> **Opdracht**
Schrijf alle records hieronder regel voor regel over, zonder er iets aan te veranderen.

> **Opgeslagen records**
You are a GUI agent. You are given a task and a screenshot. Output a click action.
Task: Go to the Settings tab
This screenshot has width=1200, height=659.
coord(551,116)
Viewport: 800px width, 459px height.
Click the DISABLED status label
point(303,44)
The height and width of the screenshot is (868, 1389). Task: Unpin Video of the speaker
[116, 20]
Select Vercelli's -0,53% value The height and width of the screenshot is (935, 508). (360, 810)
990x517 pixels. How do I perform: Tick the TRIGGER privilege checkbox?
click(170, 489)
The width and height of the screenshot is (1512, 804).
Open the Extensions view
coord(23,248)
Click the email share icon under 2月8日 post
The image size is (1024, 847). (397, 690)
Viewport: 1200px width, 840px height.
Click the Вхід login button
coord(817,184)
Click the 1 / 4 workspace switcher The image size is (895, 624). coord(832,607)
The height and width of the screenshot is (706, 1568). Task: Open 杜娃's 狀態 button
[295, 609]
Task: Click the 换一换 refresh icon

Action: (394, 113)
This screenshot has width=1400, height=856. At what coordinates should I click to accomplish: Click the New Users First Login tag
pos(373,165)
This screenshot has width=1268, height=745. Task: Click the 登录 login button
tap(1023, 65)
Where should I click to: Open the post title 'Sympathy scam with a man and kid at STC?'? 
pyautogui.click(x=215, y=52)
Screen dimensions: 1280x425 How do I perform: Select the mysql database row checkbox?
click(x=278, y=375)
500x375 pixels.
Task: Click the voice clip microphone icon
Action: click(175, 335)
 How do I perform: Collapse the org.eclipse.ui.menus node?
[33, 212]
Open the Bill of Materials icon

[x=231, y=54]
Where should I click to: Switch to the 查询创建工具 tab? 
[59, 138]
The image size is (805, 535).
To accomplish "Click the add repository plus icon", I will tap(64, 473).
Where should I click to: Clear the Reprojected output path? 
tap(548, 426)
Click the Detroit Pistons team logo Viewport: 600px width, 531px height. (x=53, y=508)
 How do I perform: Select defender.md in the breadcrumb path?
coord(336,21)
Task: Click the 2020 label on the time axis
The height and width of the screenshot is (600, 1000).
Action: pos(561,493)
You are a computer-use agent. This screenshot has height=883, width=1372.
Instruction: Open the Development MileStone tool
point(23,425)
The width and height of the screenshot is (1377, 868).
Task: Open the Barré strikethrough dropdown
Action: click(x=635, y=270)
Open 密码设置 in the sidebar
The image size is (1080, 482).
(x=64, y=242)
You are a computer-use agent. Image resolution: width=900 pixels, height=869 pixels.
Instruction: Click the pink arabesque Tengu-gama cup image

> **Oplossing**
You are a GUI agent. You are given a task and a screenshot. Output a click action.
Task: Go to the Settings tab
This screenshot has width=1200, height=659.
coord(551,116)
Viewport: 800px width, 459px height.
Click the DISABLED status label
point(303,44)
The height and width of the screenshot is (868, 1389). Task: Unpin Video of the speaker
[116, 20]
Select Vercelli's -0,53% value The height and width of the screenshot is (935, 508). (360, 810)
990x517 pixels. How do I perform: Tick the TRIGGER privilege checkbox?
click(170, 489)
The width and height of the screenshot is (1512, 804).
Open the Extensions view
coord(23,248)
Click the email share icon under 2月8日 post
The image size is (1024, 847). (397, 690)
Viewport: 1200px width, 840px height.
Click the Вхід login button
coord(817,184)
Click the 1 / 4 workspace switcher The image size is (895, 624). coord(832,607)
The height and width of the screenshot is (706, 1568). Task: Open 杜娃's 狀態 button
[295, 609]
Task: Click the 换一换 refresh icon

Action: (394, 113)
This screenshot has width=1400, height=856. At what coordinates should I click to accomplish: Click the New Users First Login tag
pos(373,165)
This screenshot has width=1268, height=745. Task: Click the 登录 login button
tap(1023, 65)
Where should I click to: Open the post title 'Sympathy scam with a man and kid at STC?'? 
pyautogui.click(x=215, y=52)
Screen dimensions: 1280x425 How do I perform: Select the mysql database row checkbox?
click(x=278, y=375)
500x375 pixels.
Task: Click the voice clip microphone icon
Action: click(175, 335)
 How do I perform: Collapse the org.eclipse.ui.menus node?
[33, 212]
Open the Bill of Materials icon

[x=231, y=54]
Where should I click to: Switch to the 查询创建工具 tab? 
[59, 138]
The image size is (805, 535).
To accomplish "Click the add repository plus icon", I will tap(64, 473).
Where should I click to: Clear the Reprojected output path? 
tap(548, 426)
Click the Detroit Pistons team logo Viewport: 600px width, 531px height. (x=53, y=508)
 How do I perform: Select defender.md in the breadcrumb path?
coord(336,21)
Task: Click the 2020 label on the time axis
The height and width of the screenshot is (600, 1000).
Action: pos(561,493)
You are a computer-use agent. This screenshot has height=883, width=1372.
Instruction: Open the Development MileStone tool
point(23,425)
The width and height of the screenshot is (1377, 868).
Task: Open the Barré strikethrough dropdown
Action: click(x=635, y=270)
Open 密码设置 in the sidebar
The image size is (1080, 482).
(x=64, y=242)
You are a computer-use agent. Image resolution: width=900 pixels, height=869 pixels.
Instruction: Click the pink arabesque Tengu-gama cup image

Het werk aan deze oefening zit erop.